Giovancarli Camille, Malbos Eric, Baumstarck Karine, Parola Nathalie, Pélissier Marie-Florence, Lançon Christophe, Auquier Pascal, Boyer Laurent
Department of Psychiatry, La Conception University Hospital, 13005, Marseille, France.
Aix-Marseille University, EA 3279 - Public Health, Chronic Diseases and Quality of Life - Research Unit, 13005, Marseille, France.
Trials. 2016 Feb 19;17:96. doi: 10.1186/s13063-016-1224-5.
Successful interventions have been developed for smoking cessation, but the success of smoking relapse prevention interventions has been limited. In particular, cognitive behavioural therapy (CBT) has been hampered by a high relapse rate. Because relapses can be due to the presence of conditions associated with tobacco consumption (such as drinking in bars with friends), virtual reality exposure therapy (VRET) can generate synthetic environments that represent risk situations for the patient in the context of relapse prevention. The primary objective of this study is to evaluate the effectiveness of CBT coupled with VRET, in comparison to CBT alone, in the prevention of smoking relapse. The secondary objectives are to assess the impact of CBT coupled with VRET on anxiety, depression, quality of life, self-esteem and addictive comorbidities (such as alcohol, cannabis, and gambling). A third objective examines the feasibility and acceptability of VR use considering elements such as presence, cybersickness and number of patients who complete the VRET program.
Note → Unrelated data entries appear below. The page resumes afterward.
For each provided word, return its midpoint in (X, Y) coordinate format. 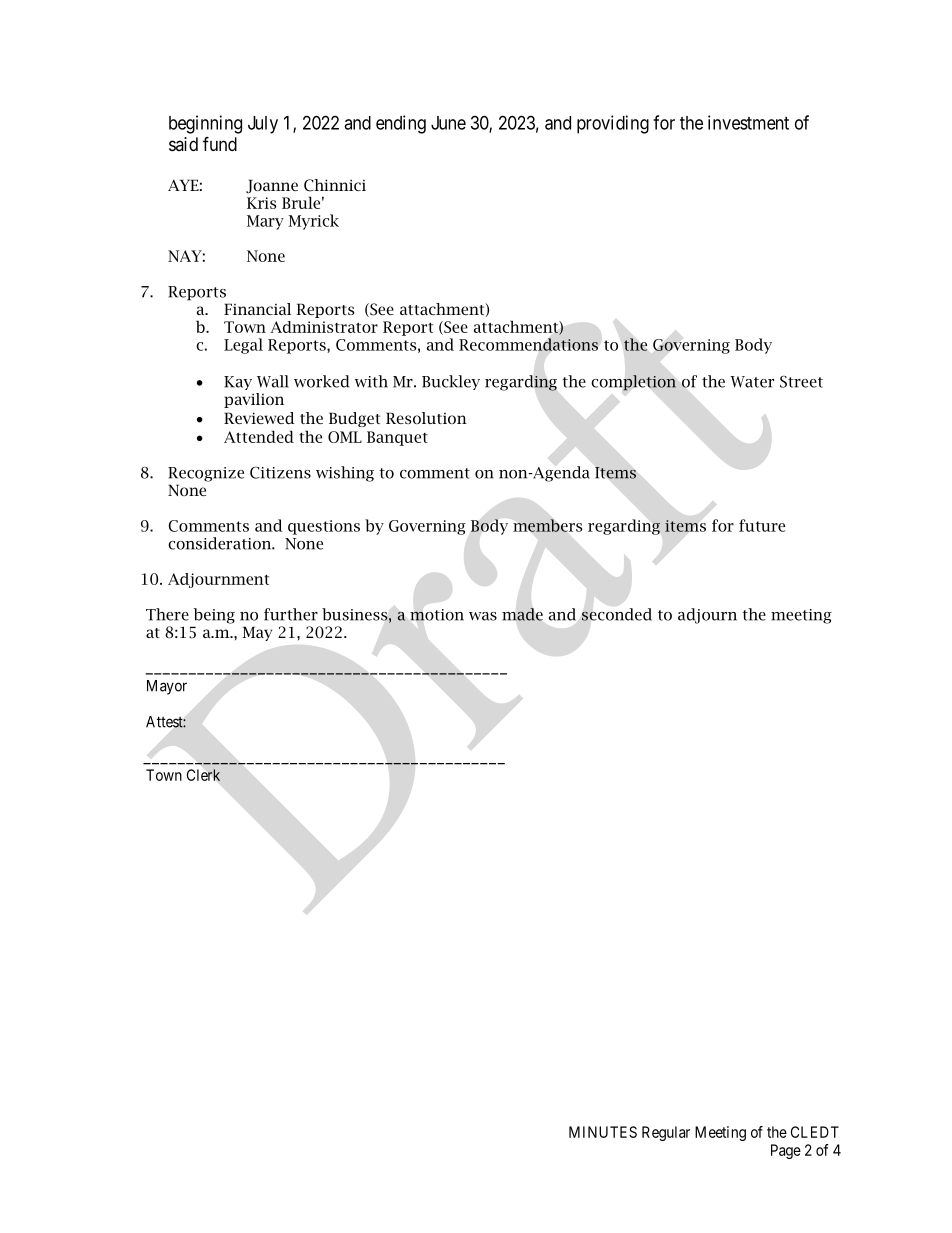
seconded (617, 614)
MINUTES (603, 1132)
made (522, 614)
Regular (666, 1133)
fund (220, 143)
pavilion (254, 400)
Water (752, 382)
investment (748, 122)
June (448, 123)
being (214, 616)
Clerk (203, 775)
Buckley (451, 382)
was (483, 616)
METHOD/DESIGN: The present study is a 14-month (2 months of therapy followed by 12 months of follow-up), prospective, comparative, randomized and open clinical trial, involving two parallel groups (CBT coupled with VRET versus CBT alone). The primary outcome is the proportion of individuals with tobacco abstinence at 6 months after the end of the therapy. Abstinence is defined by the total absence of tobacco consumption assessed during a post-test interview and with an apparatus that measures the carbon monoxide levels expired. A total of 60 individuals per group will be included.
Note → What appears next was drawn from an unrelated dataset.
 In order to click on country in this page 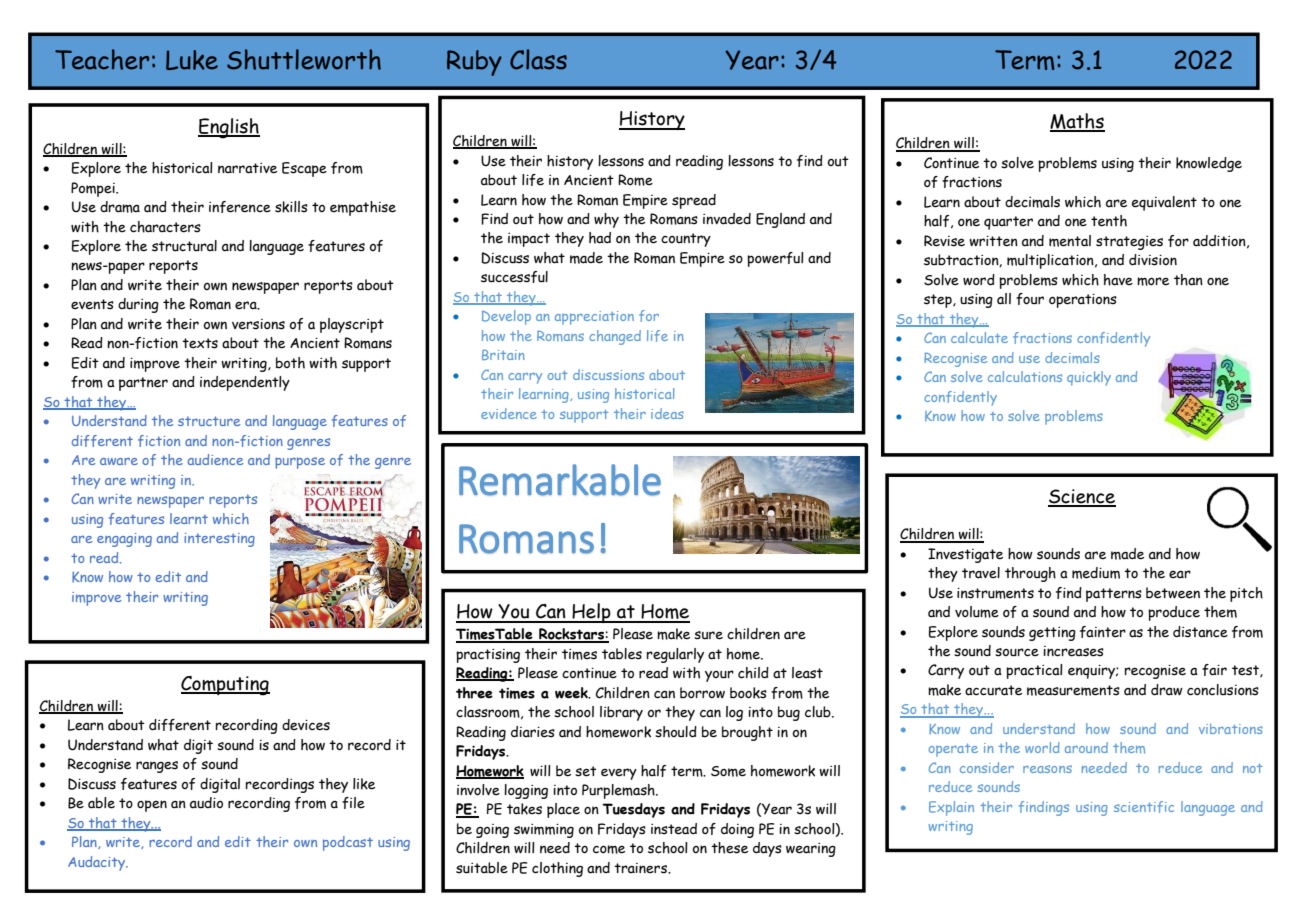, I will do `click(686, 240)`.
This study is the first to examine the efficacy of CBT coupled with VRET in the prevention of smoking relapse. Because VRET is simple to use and has a low cost, this interactive therapeutic method might be easily implemented in clinical practice if the study confirms its efficacy.
ClinicalTrials.gov Identifier: NCT02205060 (registered 25 July 2014).
已开发出成功的戒烟干预措施,但预防吸烟复发干预措施的成效有限。尤其是认知行为疗法(CBT)一直受到高复发率的阻碍。由于复发可能归因于与烟草消费相关的情况(例如与朋友在酒吧喝酒),虚拟现实暴露疗法(VRET)可以生成模拟环境,在预防复发的背景下呈现患者面临的风险情境。本研究的主要目的是评估与单独使用CBT相比,CBT联合VRET在预防吸烟复发方面的有效性。次要目的是评估CBT联合VRET对焦虑、抑郁、生活质量、自尊和成瘾共病(如酒精、大麻和赌博)的影响。第三个目的是考虑诸如临场感、晕动症和完成VRET计划的患者数量等因素,研究VR使用的可行性和可接受性。
方法/设计:本研究是一项为期14个月(2个月治疗期,随后12个月随访期)的前瞻性、比较性、随机开放临床试验,涉及两个平行组(CBT联合VRET组与单独CBT组)。主要结局是治疗结束后6个月时戒烟个体的比例。戒烟定义为在测试后访谈期间以及使用测量呼出一氧化碳水平的仪器评估时完全没有烟草消费。每组将纳入60名个体。
本研究首次考察了CBT联合VRET预防吸烟复发的疗效。由于VRET使用简便且成本较低,如果本研究证实其疗效,这种交互式治疗方法可能很容易在临床实践中实施。
ClinicalTrials.gov标识符:NCT02205060(2014年7月25日注册)。